**EXTRACTED ENTRIES:**
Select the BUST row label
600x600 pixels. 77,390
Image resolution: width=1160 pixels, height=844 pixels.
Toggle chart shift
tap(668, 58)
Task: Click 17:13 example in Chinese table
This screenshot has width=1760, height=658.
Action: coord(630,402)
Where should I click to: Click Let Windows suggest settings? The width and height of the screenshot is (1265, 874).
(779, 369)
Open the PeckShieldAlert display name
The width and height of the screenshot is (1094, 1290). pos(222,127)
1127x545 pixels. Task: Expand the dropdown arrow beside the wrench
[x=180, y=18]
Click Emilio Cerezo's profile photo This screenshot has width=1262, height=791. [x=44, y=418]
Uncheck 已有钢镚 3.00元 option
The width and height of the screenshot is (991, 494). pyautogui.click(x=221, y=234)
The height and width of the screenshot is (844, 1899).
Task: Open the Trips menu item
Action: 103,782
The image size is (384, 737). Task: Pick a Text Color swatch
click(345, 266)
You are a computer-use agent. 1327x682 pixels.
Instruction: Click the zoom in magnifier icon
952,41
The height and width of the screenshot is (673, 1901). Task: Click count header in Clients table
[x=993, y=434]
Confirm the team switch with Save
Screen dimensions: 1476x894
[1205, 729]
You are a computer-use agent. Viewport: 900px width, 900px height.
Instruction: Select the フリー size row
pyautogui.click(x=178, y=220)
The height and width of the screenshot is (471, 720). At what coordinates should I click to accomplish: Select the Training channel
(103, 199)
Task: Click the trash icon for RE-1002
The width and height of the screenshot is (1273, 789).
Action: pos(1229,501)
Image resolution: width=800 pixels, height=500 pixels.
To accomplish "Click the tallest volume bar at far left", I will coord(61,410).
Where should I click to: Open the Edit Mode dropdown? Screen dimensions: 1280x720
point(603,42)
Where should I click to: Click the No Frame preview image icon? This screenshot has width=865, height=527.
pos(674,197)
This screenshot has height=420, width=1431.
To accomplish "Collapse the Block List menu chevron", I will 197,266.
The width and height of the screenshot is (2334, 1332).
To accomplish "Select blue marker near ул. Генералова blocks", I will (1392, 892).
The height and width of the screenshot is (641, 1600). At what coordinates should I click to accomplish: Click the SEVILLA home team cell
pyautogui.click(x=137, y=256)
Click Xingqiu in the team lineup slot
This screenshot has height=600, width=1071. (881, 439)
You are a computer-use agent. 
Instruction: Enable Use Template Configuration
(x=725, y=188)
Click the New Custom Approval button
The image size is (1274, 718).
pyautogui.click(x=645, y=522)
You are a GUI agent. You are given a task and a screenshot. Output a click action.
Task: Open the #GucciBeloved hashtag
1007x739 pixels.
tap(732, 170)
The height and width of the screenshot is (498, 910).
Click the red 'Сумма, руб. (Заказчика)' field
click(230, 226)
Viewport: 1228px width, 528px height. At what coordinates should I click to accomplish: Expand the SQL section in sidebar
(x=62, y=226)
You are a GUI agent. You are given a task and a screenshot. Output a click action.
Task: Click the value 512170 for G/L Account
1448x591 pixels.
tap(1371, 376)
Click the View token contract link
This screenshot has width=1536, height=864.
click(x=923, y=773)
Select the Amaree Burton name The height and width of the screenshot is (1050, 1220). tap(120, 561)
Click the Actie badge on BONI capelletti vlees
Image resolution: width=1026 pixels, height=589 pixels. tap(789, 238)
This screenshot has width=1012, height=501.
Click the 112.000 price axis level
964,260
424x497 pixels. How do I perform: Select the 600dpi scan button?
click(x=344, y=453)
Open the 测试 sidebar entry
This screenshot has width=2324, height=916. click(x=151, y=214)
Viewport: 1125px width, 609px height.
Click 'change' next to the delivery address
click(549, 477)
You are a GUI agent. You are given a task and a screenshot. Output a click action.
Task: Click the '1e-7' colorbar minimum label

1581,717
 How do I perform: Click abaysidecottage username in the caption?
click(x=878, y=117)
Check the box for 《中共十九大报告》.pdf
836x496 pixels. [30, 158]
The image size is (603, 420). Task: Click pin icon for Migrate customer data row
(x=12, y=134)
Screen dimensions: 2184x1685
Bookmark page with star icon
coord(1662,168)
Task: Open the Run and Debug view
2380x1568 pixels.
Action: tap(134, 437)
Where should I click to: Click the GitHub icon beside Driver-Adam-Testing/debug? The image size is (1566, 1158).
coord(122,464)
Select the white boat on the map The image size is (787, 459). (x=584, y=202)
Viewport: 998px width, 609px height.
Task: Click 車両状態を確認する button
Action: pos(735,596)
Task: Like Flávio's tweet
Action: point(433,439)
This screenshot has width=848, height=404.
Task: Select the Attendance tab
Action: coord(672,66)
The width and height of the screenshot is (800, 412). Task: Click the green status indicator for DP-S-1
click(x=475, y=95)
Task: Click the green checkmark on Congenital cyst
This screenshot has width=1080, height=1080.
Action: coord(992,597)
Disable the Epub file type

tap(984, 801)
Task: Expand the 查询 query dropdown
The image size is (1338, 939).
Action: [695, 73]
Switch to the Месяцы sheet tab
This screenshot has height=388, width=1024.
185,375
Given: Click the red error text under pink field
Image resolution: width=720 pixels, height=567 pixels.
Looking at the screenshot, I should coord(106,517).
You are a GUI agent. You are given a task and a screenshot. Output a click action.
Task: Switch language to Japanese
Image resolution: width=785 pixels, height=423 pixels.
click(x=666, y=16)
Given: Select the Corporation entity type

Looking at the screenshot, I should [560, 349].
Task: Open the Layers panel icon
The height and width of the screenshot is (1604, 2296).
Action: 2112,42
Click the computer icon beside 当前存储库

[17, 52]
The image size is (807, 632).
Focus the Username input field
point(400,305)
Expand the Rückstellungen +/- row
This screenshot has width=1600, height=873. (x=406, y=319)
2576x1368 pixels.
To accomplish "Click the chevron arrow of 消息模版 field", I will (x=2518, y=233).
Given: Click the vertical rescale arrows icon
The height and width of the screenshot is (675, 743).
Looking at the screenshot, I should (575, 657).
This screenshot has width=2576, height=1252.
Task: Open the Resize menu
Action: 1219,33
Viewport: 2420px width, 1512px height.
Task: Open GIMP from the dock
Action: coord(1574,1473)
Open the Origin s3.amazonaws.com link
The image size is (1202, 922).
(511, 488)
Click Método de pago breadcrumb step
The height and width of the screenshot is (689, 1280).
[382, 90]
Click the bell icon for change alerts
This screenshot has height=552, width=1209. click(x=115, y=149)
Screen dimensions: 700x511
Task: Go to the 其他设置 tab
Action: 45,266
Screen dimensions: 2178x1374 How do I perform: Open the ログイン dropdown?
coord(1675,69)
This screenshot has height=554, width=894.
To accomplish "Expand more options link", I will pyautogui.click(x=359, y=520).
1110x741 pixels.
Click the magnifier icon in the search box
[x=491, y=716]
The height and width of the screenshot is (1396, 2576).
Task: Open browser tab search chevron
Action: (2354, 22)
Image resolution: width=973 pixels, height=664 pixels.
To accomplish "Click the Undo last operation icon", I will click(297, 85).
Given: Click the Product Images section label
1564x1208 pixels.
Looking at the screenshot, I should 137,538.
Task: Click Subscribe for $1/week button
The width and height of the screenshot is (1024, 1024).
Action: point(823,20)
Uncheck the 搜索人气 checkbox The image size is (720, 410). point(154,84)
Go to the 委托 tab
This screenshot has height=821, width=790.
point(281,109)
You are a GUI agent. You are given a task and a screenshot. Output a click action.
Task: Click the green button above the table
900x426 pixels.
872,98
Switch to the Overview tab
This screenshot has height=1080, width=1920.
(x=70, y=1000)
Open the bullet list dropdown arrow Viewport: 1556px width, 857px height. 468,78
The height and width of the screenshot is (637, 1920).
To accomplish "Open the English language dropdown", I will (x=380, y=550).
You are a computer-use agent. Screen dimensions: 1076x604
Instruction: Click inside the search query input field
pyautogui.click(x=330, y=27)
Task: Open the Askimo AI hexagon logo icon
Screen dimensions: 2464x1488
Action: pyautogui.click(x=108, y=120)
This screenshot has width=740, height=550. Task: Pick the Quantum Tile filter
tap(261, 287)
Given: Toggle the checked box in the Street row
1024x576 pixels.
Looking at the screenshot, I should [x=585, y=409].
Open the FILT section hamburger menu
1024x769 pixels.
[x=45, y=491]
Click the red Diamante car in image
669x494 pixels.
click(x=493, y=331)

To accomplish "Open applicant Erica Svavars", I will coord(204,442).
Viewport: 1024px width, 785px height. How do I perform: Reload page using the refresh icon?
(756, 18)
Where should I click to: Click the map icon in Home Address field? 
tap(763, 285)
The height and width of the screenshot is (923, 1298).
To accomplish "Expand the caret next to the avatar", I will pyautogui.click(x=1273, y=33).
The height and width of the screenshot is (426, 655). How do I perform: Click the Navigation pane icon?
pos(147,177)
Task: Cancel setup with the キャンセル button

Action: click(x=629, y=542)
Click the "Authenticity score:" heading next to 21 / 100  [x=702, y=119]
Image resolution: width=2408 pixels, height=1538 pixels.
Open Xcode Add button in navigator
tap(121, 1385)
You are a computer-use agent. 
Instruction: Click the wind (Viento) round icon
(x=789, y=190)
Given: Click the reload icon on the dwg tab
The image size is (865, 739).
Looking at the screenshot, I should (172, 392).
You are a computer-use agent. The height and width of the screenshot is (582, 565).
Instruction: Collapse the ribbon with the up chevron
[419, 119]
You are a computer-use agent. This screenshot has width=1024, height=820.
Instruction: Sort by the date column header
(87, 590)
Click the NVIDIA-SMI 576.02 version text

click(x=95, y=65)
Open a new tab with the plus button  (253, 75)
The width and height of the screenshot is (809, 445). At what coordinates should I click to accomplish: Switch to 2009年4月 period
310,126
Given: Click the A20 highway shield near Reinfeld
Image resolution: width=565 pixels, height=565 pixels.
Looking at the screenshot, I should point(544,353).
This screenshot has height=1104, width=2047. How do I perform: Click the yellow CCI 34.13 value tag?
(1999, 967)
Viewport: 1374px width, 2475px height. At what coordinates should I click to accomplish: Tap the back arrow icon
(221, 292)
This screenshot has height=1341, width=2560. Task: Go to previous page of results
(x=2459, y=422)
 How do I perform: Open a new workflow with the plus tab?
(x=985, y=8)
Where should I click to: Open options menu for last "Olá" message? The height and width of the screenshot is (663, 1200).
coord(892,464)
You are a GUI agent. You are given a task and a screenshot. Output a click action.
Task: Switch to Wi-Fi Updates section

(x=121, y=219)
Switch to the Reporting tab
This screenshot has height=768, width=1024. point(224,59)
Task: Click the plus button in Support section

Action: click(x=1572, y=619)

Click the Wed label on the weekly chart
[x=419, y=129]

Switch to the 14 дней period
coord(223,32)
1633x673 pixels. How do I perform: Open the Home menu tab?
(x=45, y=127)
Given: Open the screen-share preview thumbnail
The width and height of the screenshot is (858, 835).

**WRITTEN PROBLEM:**
Copy out in full each line of the records that contains the string "period". Treat uppercase and lowercase as different.

**TASK RESULT:**
The width and height of the screenshot is (809, 445). At what coordinates should I click to accomplish: Switch to 2009年4月 period
Switch to the 14 дней period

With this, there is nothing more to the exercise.